**WHAT NEEDS TO BE DONE**
Transcribe the lines exactly, beginning with the one that contains "Where should I" and ending with the final line of the records. Do not transcribe pictures.

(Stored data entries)
◆ ◆ ◆ ◆ ◆

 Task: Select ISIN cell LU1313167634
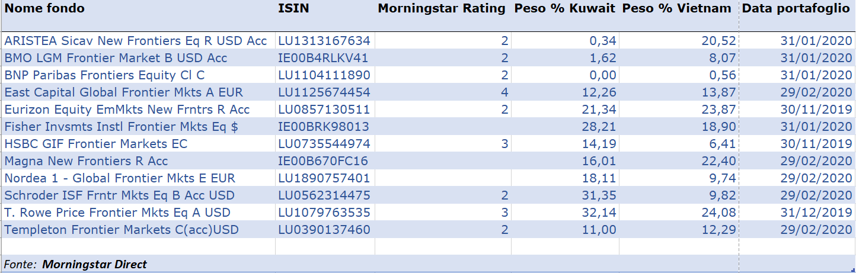tap(324, 41)
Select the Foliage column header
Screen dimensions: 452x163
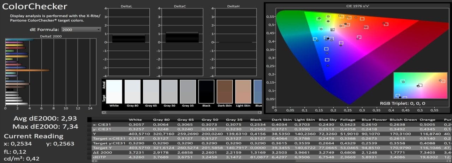tap(347, 120)
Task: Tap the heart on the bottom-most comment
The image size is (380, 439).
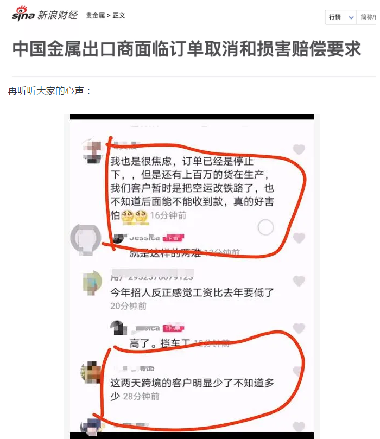Action: (299, 427)
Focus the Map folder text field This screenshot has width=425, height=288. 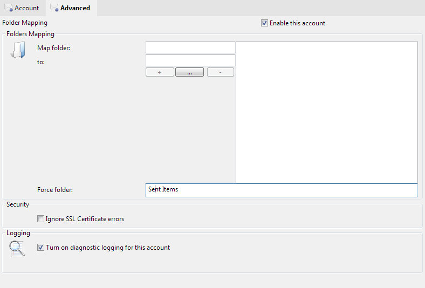(190, 48)
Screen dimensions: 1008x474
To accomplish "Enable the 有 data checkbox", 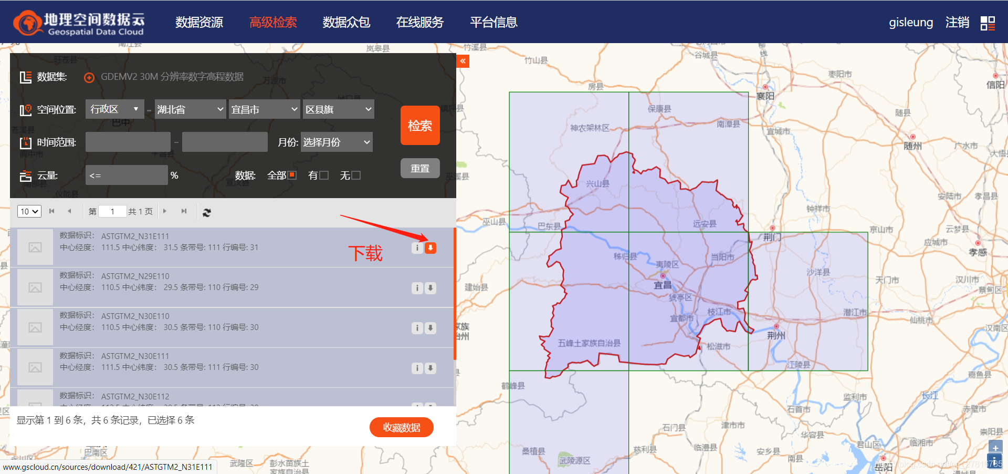I will pos(324,176).
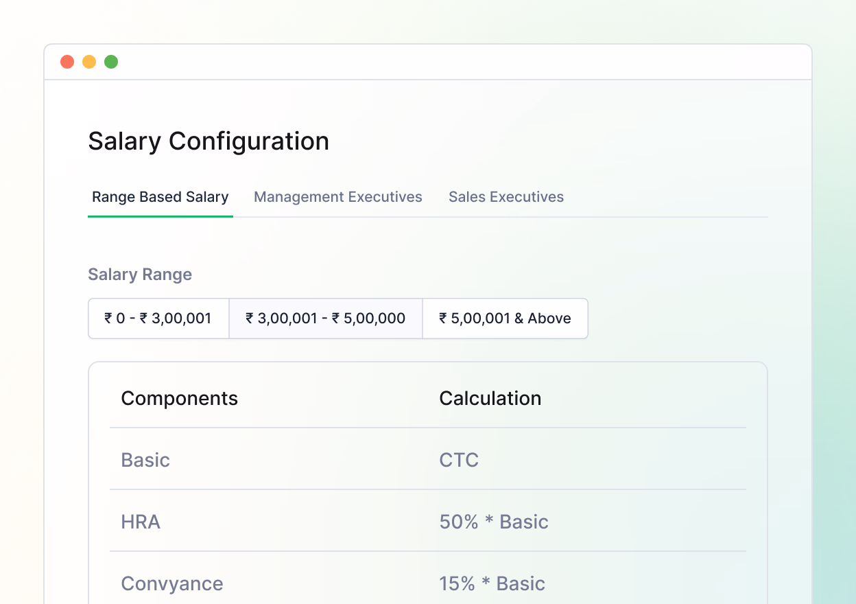Switch to the Range Based Salary tab
Screen dimensions: 856x604
(160, 197)
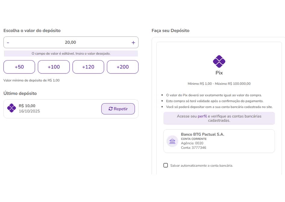
Task: Add 50 with the +50 quick button
Action: [x=19, y=67]
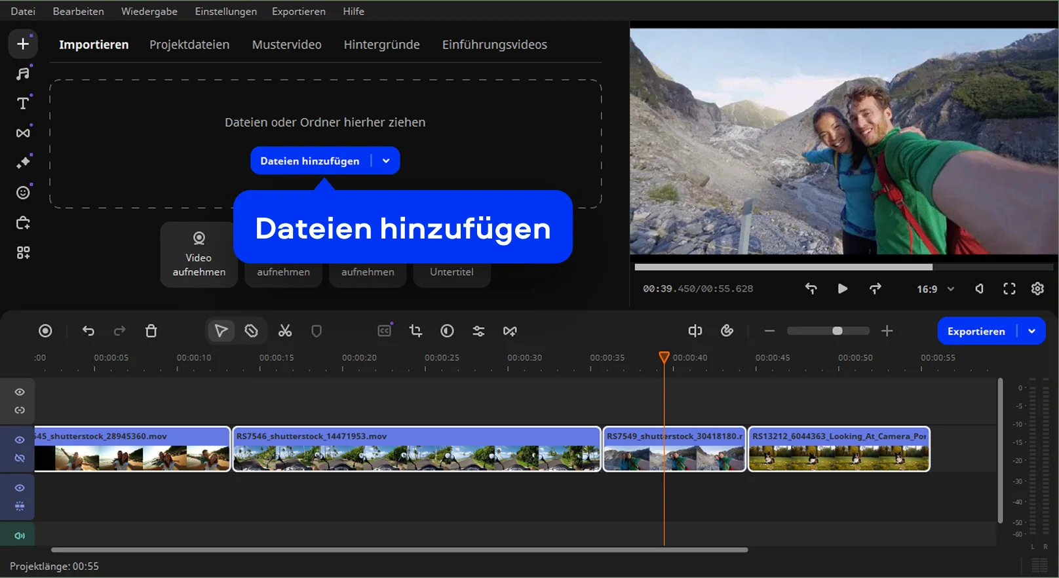This screenshot has width=1059, height=578.
Task: Mute the audio track speaker toggle
Action: click(x=20, y=535)
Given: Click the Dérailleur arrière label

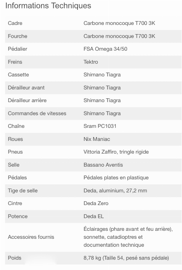Looking at the screenshot, I should (x=27, y=100).
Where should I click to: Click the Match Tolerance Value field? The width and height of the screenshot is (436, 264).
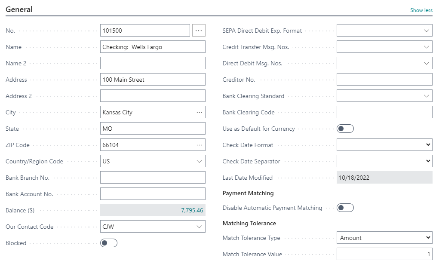(x=384, y=254)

◆ ◆ ◆ ◆ ◆

**RESPONSE BELOW**
Where should I click to: Click the Match Tolerance Value field? The width and height of the screenshot is (436, 264).
(x=384, y=254)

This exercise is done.